3. Overlooking the Role of vWF: Thinking of von Willebrand disease only as a "platelet adhesion disorder" overlooks its critical role in stabilizing factor VIII. This is why some patients with severe vWD may have a bleeding phenotype that partially mimics hemophilia.
4. Forgetting to Check Medication History: Many drugs can cause thrombocytopenia (e.g., heparin-induced thrombocytopenia) or platelet dysfunction (e.g., aspirin, NSAIDs). A thorough medication history is a vital first step in evaluating any new bleeding disorder.

Summary

• Platelet disorders (quantitative like low count or qualitative like faulty function) cause a distinct mucocutaneous bleeding pattern (petechiae, purpura, epistaxis), unlike the deep tissue bleeding of coagulation factor deficiencies.

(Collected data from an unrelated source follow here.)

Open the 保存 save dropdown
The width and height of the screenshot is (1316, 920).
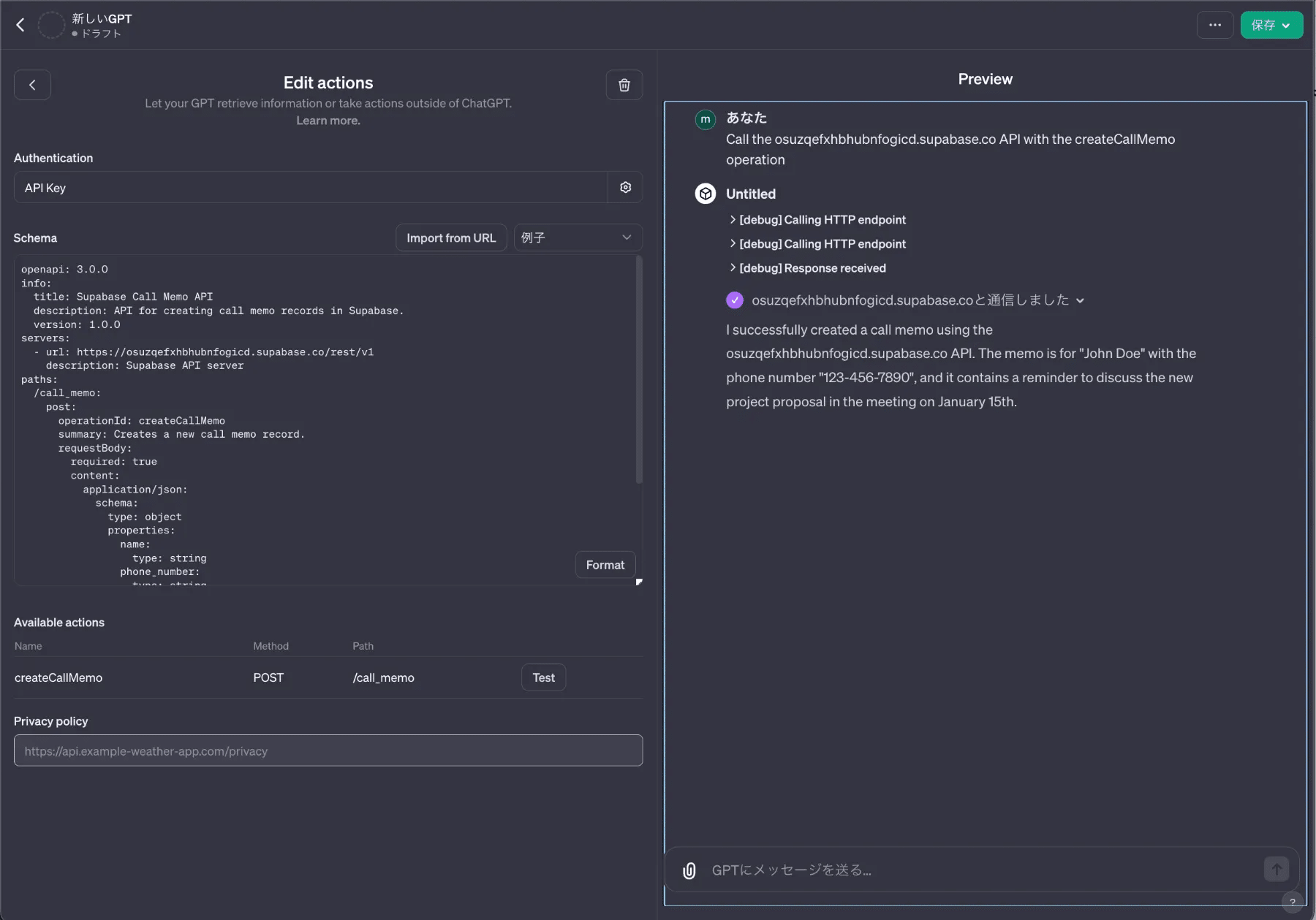tap(1271, 25)
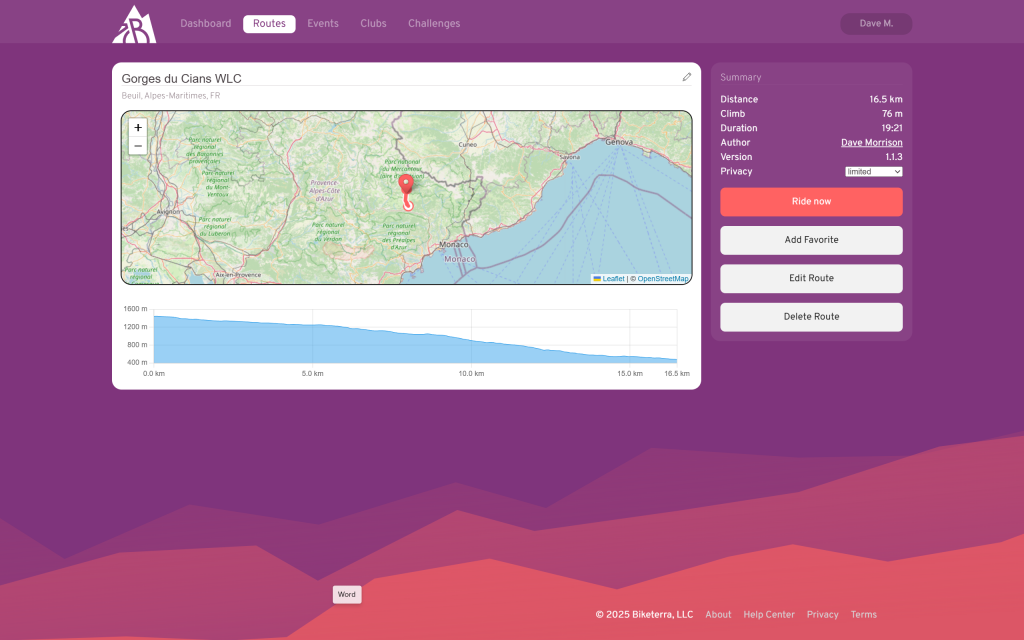This screenshot has width=1024, height=640.
Task: Open the Dave M. user menu
Action: [x=876, y=24]
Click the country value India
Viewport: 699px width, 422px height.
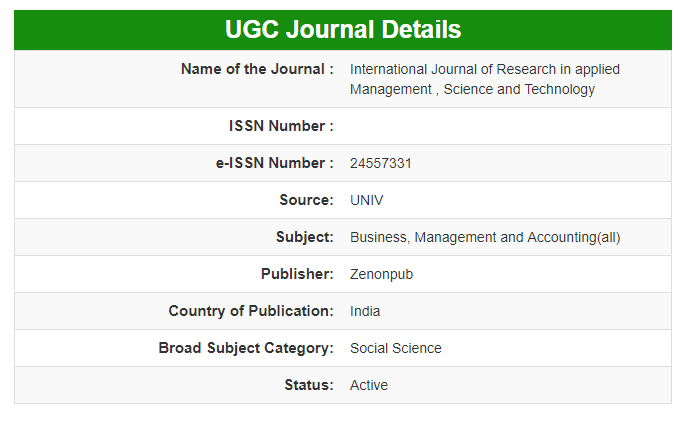(x=365, y=311)

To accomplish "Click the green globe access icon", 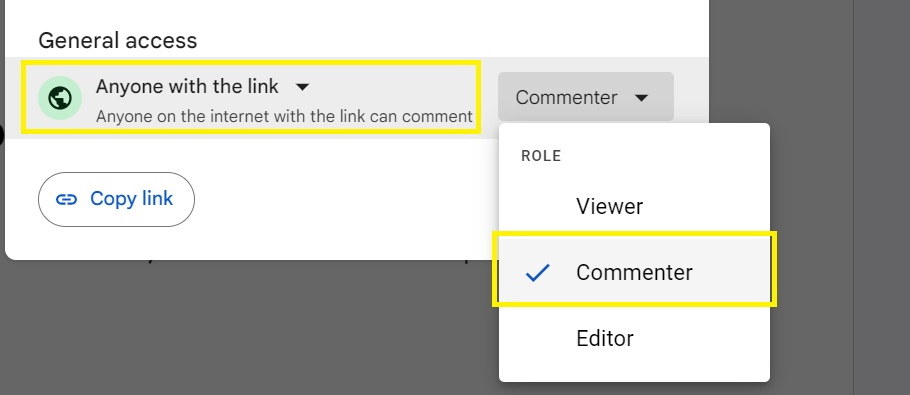I will click(60, 97).
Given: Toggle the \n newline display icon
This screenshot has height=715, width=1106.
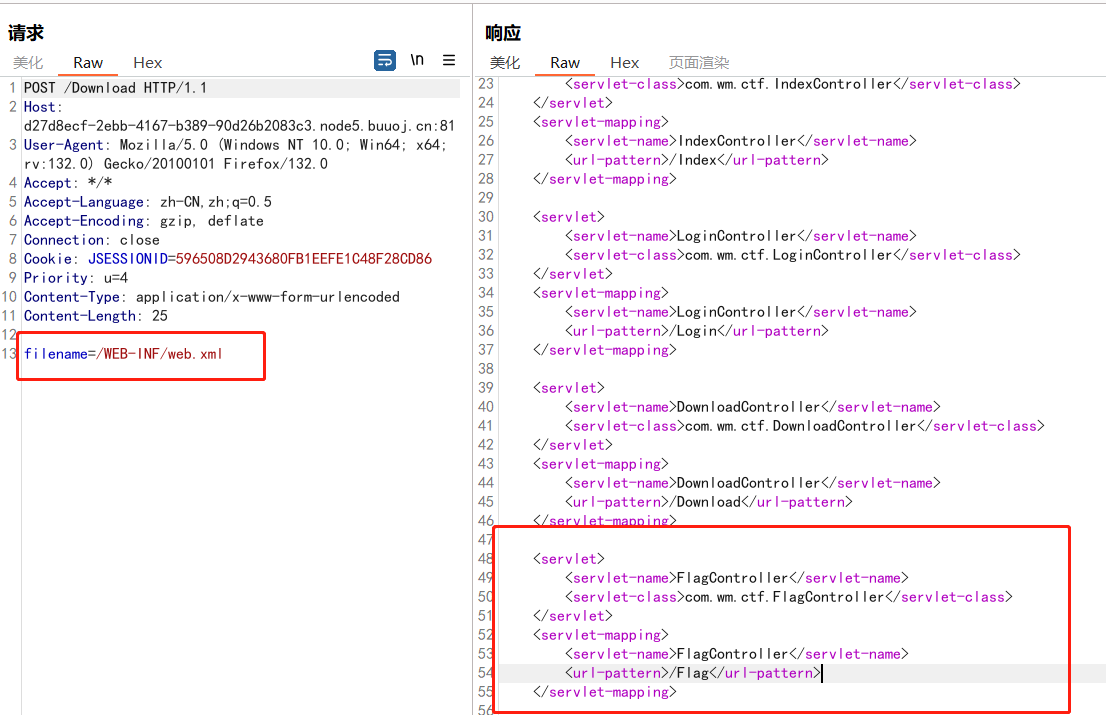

• Immune thrombocytopenic purpura (ITP) is caused by anti-platelet antibodies leading to splenic platelet destruction, presenting with isolated thrombocytopenia and large platelets on smear.
• Thrombotic thrombocytopenic purpura (TTP) is a medical emergency due to ADAMTS13 deficiency, resulting in widespread microthrombi, consumptive thrombocytopenia, microangiopathic hemolytic anemia (schistocytes on smear), and potential renal/neurologic failure.
• Von Willebrand disease, the most common inherited bleeding disorder, involves defective von Willebrand factor, impairing platelet adhesion and Factor VIII stability, leading to mucocutaneous bleeding.